Update comment

safe-global · Jul 23, 2024 · a50f197 · a50f197
1 parent 36c0742
commit a50f197
Showing 1 changed file with 10 additions and 9 deletions.
diff --git a/modules/4337/contracts/Safe4337Module.sol b/modules/4337/contracts/Safe4337Module.sol
@@ -217,15 +217,16 @@ contract Safe4337Module is IAccount, HandlerContext, CompatibilityFallbackHandle
      * of {checkSignatures}.
      * @dev Safe account has two types of signatures: EOA and Smart Contract signatures. While the EOA signature is 
      * fixed in size, the Smart Contract signature can be of arbitrary length. Safe encodes the Smart Contract
-     * signature length in the signature data. A malicious bundler can pad additional bytes to the `signature` data,
-     * causing the account to pay more gas than needed for user operation validation and reach the
-     * verificationGasLimit if the verifier does not implement appropriate length checks. `_checkSignaturesLength`
-     * function checks for presence of any padded bytes to the `signature` data. However, there is an
-     * edge case that `_checkSignaturesLength` function cannot detect. Since, the `signature` field in UserOp is not
-     * part of the UserOp hash a malicious bundler can manipulate the field storing the signature length and pad
-     * additional bytes to the dynamic part of the signatures which will make `_checkSignaturesLength` to return true.
-     * In such cases, it is the responsibility of the signature verifier to check for additional padded bytes to the
-     * signatures data.
+     * signature length in the signature data. If appropriate length checks are not performed during the signature
+     * verification then a malicious bundler can pad additional bytes to the signatures data and make the account pay
+     * more gas than needed for user operation validation and reach the verificationGasLimit.
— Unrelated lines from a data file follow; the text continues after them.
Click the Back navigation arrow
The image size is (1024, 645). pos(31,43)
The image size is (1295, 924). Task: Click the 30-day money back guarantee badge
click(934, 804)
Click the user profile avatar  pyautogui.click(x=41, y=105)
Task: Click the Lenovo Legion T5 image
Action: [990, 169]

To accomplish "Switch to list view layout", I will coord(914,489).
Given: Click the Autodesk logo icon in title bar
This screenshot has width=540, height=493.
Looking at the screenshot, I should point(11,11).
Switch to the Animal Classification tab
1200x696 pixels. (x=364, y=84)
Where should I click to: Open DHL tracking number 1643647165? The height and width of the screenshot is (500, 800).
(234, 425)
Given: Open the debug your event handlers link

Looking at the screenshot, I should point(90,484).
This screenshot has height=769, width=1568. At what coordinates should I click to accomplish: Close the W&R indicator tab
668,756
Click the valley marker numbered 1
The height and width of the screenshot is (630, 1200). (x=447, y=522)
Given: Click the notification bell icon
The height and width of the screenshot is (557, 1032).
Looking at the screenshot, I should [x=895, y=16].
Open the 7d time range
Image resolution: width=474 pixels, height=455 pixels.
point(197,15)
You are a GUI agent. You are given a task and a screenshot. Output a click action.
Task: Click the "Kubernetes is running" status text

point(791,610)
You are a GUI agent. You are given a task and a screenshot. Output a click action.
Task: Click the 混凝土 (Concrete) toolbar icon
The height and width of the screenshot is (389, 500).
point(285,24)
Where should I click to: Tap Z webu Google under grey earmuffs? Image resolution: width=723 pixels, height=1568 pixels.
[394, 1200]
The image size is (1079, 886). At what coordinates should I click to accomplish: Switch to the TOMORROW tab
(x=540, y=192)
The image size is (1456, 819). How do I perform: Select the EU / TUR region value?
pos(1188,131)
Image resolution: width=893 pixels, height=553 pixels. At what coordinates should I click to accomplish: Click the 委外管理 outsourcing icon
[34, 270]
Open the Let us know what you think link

+     * `_checkSignaturesLength` function checks for the presence of any padded bytes to the `signature` data.
+     * However, there is an edge case that `_checkSignaturesLength` function cannot detect.
+     * Since the `signature` field in UserOp is not part of the UserOp hash a malicious bundler can manipulate the
+     * field(s) storing the signature length and pad additional bytes to the dynamic part of the signatures which will
+     * make `_checkSignaturesLength` to return true. In such cases, it is the responsibility of the signature verifier
+     * (which can be a Safe or any other contract) that supports ERC-1271 and is the owner of the Safe to check for
+     * additional padded bytes to the signatures data.
      * @param signatures Signatures data.
      * @param threshold Signer threshold for the Safe account.
      * @return isValid True if length check passes, false otherwise.